Видя, что драка пошла не в шутку, Юлай попробовал оттащить Салавата и решительно приказал:
— Отпусти Сулеймана!
— Не пущу! — прошипел Салават, снизу взглянув на отца сузившимися злыми глазами.
Возмущённый непослушанием и дерзостью сына, старшина ударил его по голове.
В Салавате вскипела лишь пуще обида и злоба. С визгом вскочил он на ноги и, нагнувшись, ткнул отца головою в живот. Старшина пошатнулся и тяжело плюхнулся наземь.
Не помня себя, Салават пустился бежать к табуну, взнуздал своего жеребчика и стремглав поскакал в горы, словно спасаясь от стаи рассвирепевших волков…
Он промчался мимо каких-то чужих кочевий, мимо чужих табунов и овечьих стад, переехал вброд десяток ручьёв и горных речушек, а сердце его все ещё продолжало гореть обидой, стыдом и злостью…

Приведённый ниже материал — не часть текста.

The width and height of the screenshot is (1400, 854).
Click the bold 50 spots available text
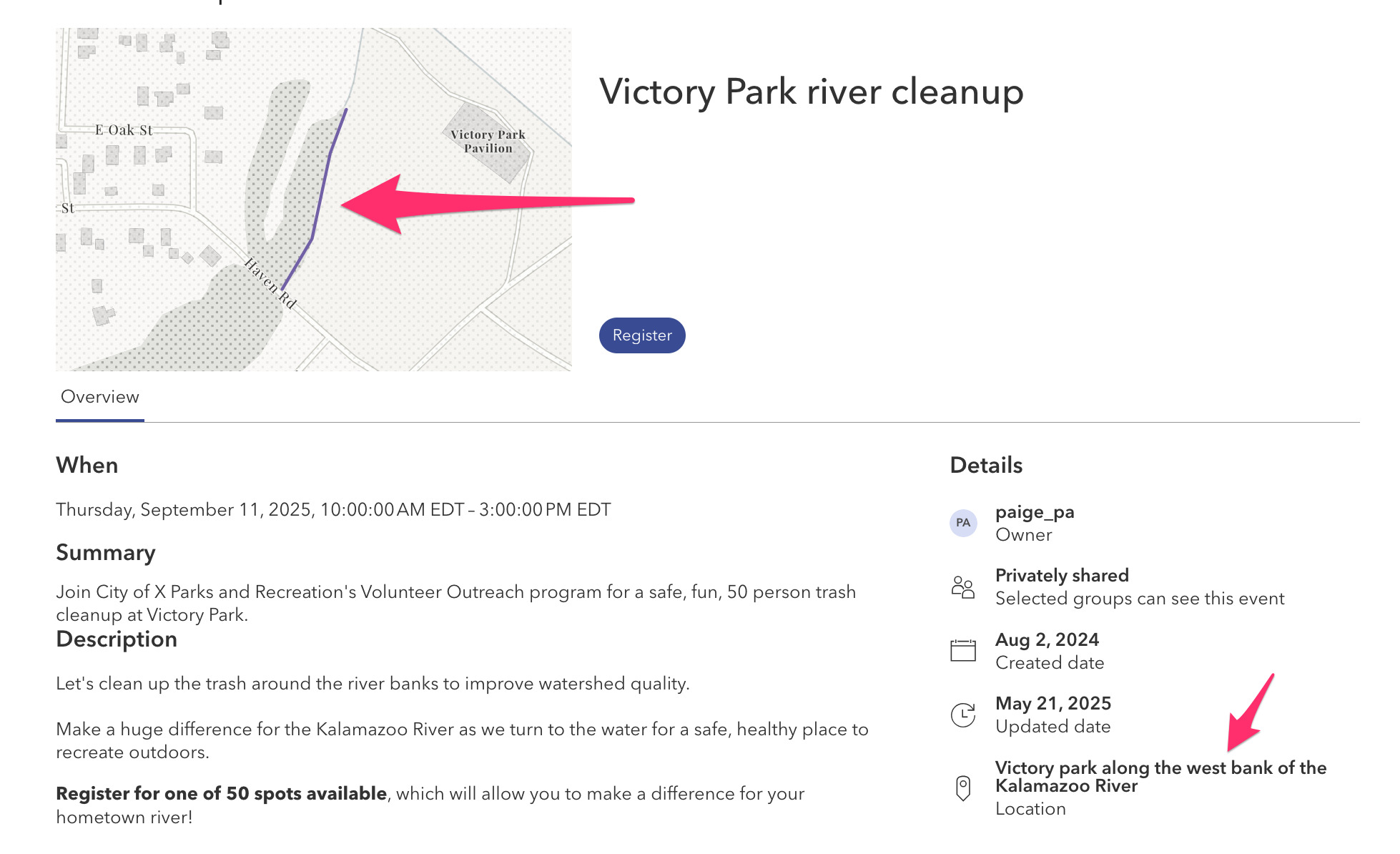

Салават давно уже потерял знакомые тропы. Лес вокруг становился все дичее и глуше. Усталый конь несколько раз останавливался, и Салават, больше не подгоняя его, ехал медленно по лесу без дороги. Только тут он подумал, что, кроме ножа на поясе, при нём нет никакого оружия.
«Хоть бы попалась какая-нибудь кочёвка!» — подумалось Салавату.
Сквозь густые ветви мелькнул тонкий серп луны. Над головою зажёг огни Едыган. Салават устал, и гнев, распаливший его, притих. Он въезжал на горы, спускался в лощины, переезжал ручьи, расщелины и уже не знал, в какой стороне лежит кош Юлая…
Он спустился с горы в долину какой-то реки и отпустил повод. Жеребец остановился, пощипывая траву и фыркая.
Сам Салават тоже давно чувствовал голод, но у него не было с собой ничего. Дремалось. Салават клюнул носом в седле и очнулся. Надо было выбрать место ночлега, но стояла темень. С трудом он нашёл наконец приземистый, склонившийся набок дуб и в развилине двух широких сучьев лёг, сжавшись от холода, как щенок.